01-17-2002, 09:38 AM
Yes, the shingle is all the slate and stone that is piled up along the high tide line. From eons of stormy Atlantic waves. You don’t see that stuff on swimming beaches in Florida of course. Only ones that have a lot of limestone cliffs and that kind of thing. But even on nice beaches there is that line of shell and stones right where the water meets the beach that stays dry.
Anyway, D-Day was a big confusion. Because of the post-storm tides most units landed off course and had no idea where they were exactly. They did not have satellites and cell phones and all that. One part of the beach had no idea what other parts were doing. Communication with the ships off shore was spotty at best.
Some Americans landed at Omaha and had light or no casualties because certain cliffs stuck out and blocked the view of the closest enemy troops, or because the smoke from destroyed ships or vehicles screened their advance. Others 200 yards away were butchered.
Some Americans faced Polish and French conscripts who only stayed in the trenches because a German sergeant was there with a machine pistol at their backs.

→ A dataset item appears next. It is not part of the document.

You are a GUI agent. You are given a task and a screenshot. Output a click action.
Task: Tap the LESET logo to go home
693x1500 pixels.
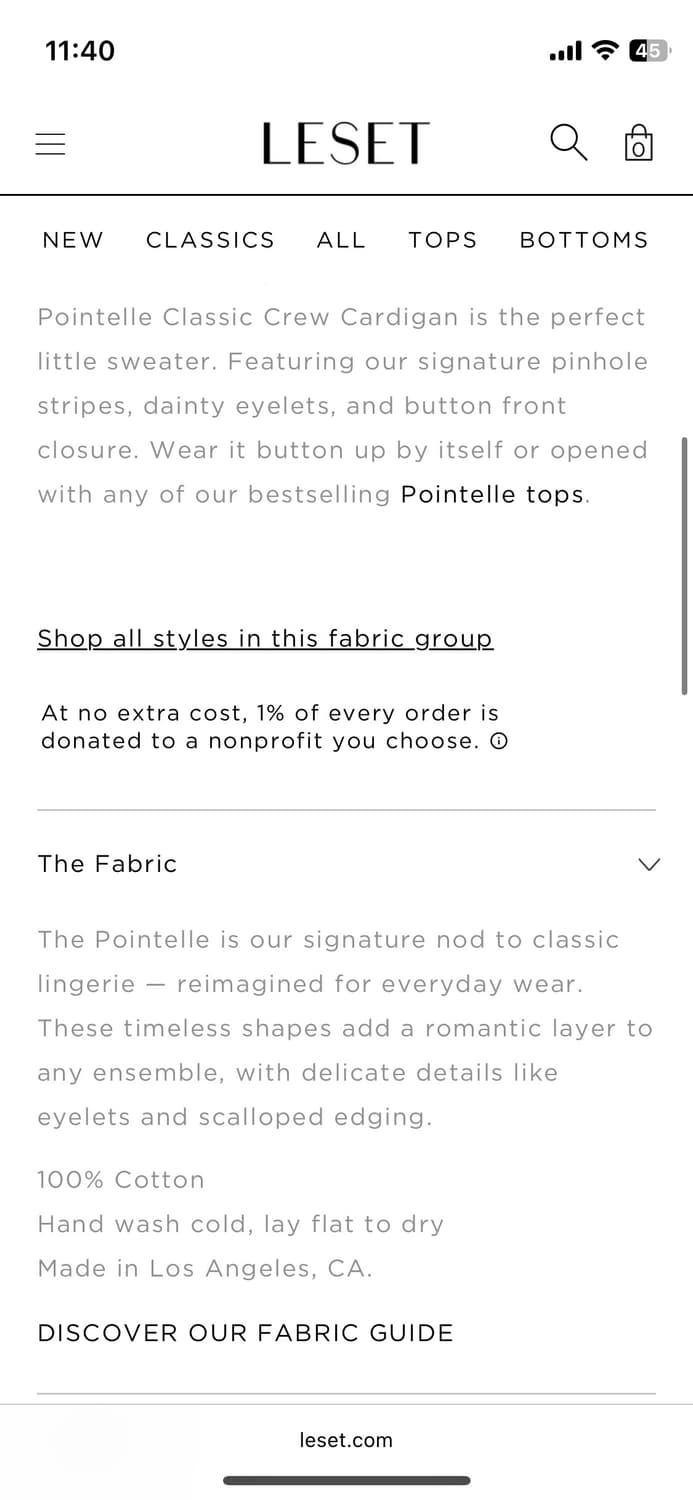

Other Americans faced crack units of an elite force that had just spent a year fighting in Russia and was in fact on training exercises that morning in full field gear. (Similarly some Airborne units – like the Band of Brothers guys -landed in and around the veteran German paratroops that were also in Normandy on filed maneuvers.)
The units that were pinned down thought the whole Invasion had failed, the units that got off the bluffs by noon thought it was the same way for everyone else.
Despite the fact the units at the far right (where Tom Hanks and Co. landed) had some of the worst of it they also were among the few units that actually reached and secured their objectives, which happened to be a particularly strategic point looking over the beach head. Most other units at Omaha did not reach their inland objectives until days later.